Personal loans can be used for various purposes, including education expenses, travel, home renovation, debt consolidation, and medical expenses. There are various types of personal loans available in India, such as wedding loans, travel loans, education loans, home renovation loans, debt consolidation loans, top-up loans, pension plan loans, and more.

Eligibility criteria for personal loans for self-employed professionals and salaried individuals vary, with factors such as age, employment period, income, and credit score considered. Government employees can access any type of personal loan from banks and NBFCs without much challenge due to their steady income flow.
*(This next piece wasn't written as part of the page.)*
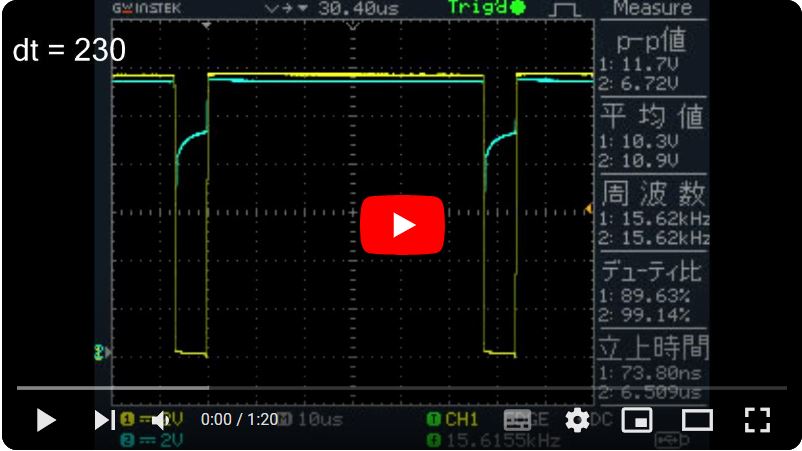The image size is (802, 451).
Task: Skip to the next video
Action: (x=104, y=420)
To find the right type of personal loan that suits your requirements, conduct proper research about the lender and compare the loan offers, interest rates, and terms and conditions. Personal loans are versatile financial tools that can be used to meet various financial needs, such as medical expenses, travel adventures, debt consolidation, home renovations, and more.

Utilizing an online debt consolidation calculator before applying can help you compare your potential savings on EMIs and interest with your existing debt.

Maintaining a high credit score is vital when applying for a debt consolidation loan, as it plays a significant role in determining loan eligibility and interest rates.